Tallahassee Magazine May/June 2018
Kevin's 2017 Southern Game Fair was featured in the May/June 2018 edition of Tallahassee Magazine.
Kevin's Annual Southern Game Fair Travels Back In Time
Bringing family and community together to benefit conservation.
Named for its mating call - a clear bob-bob-WHITE whistle - the bird celebrated by Kevin's Annual Southern Game Fair is small and plump, with mottled brown and white feathers and a short, curved bill.
To be sure, vast segments of the American populace have no idea what a quail looks like, have not heard the sudden burst of its wings on takeoff and have never passed bits of its meat between their lips.

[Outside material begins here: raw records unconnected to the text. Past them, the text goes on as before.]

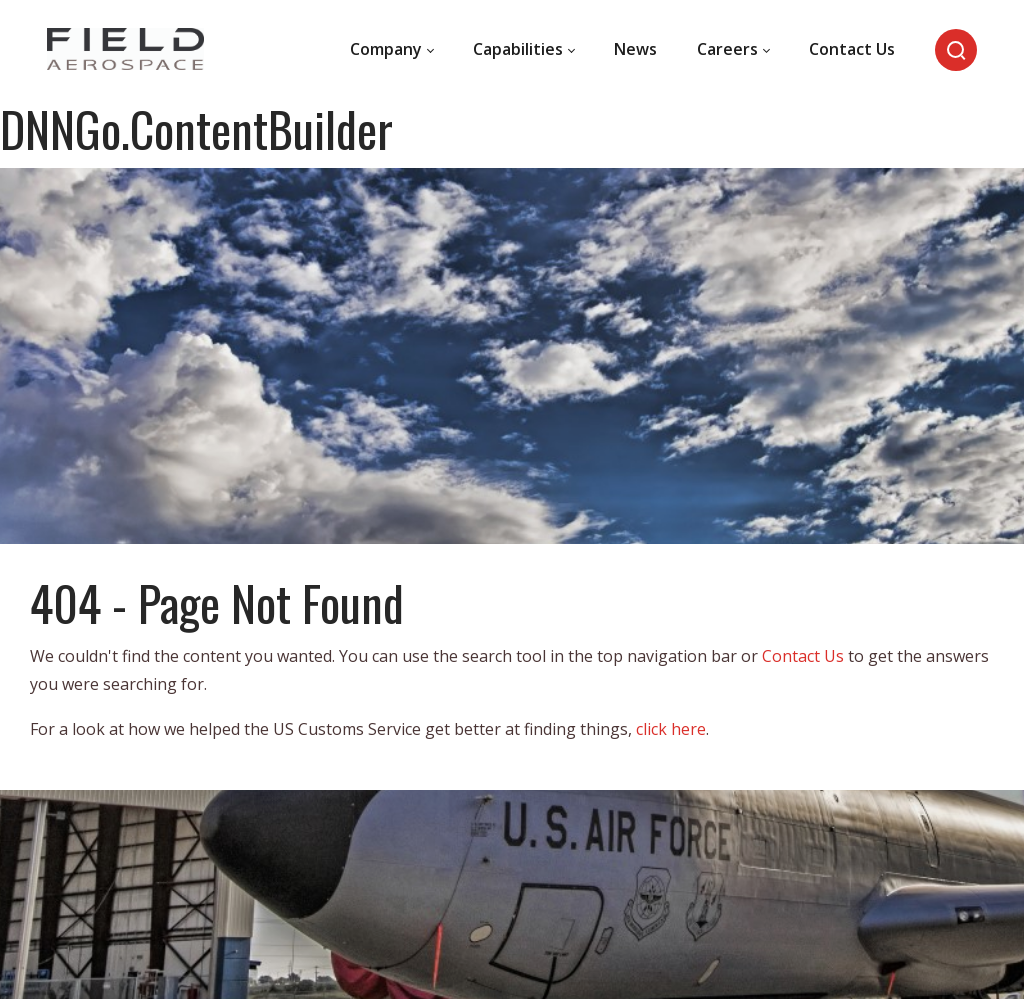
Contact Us (803, 656)
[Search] (956, 50)
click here (671, 729)
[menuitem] (391, 50)
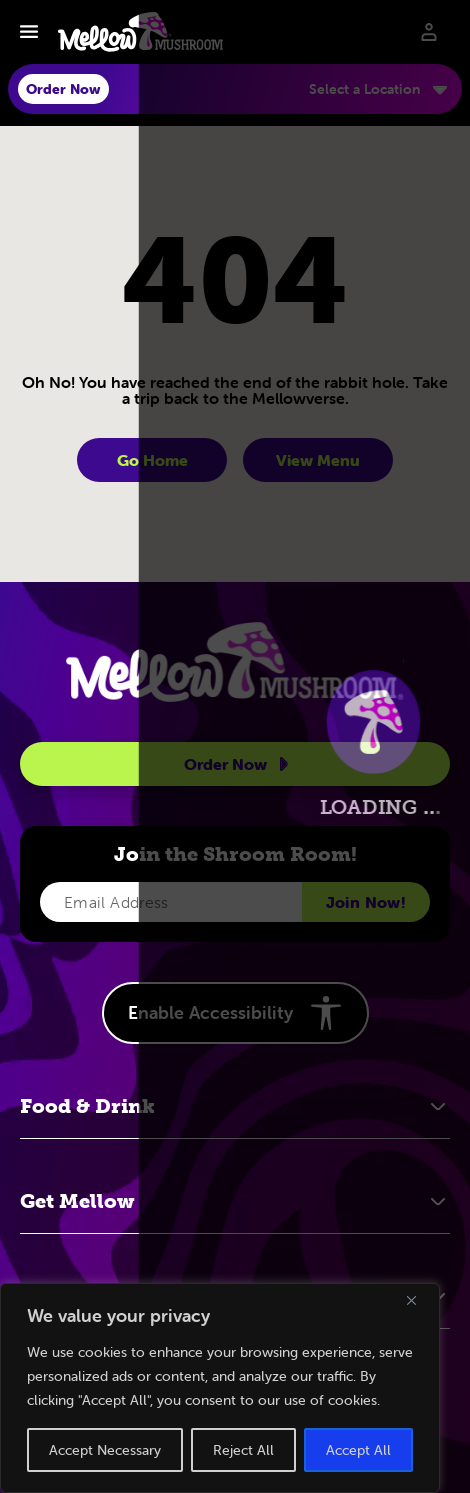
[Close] (419, 1300)
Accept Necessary (105, 1450)
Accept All (358, 1450)
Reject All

But in Thomasville, Georgia, on a chilly Friday morning in mid-November, more than 250 people have gathered at Greenwood Plantation, most in the waxed jackets and quilted vests that signify someone who hunts quail or is quail-hunting adjacent.
Some have enthusiastically lined up a range to shoot clay pigeons. Others cluster around fly-fishing presentations, bird dog demonstrations, or metal firepits where chefs have prepared tasting portions of sous vide quail and quail dumplings.
From beneath woolly manes, two husky Clydesdales pull a wooden wagon loaded with children, and people in pairs and foursomes climb aboard helicopters to see the whole of Greenwood, one of the most private places in the world.
All have come to practice what is called the "upland lifestyle," which revolves around hunts in South Carolina's low country and the Texas Hills, at the foothills of the Rockies and here, on the most private quail plantations in South Georgia.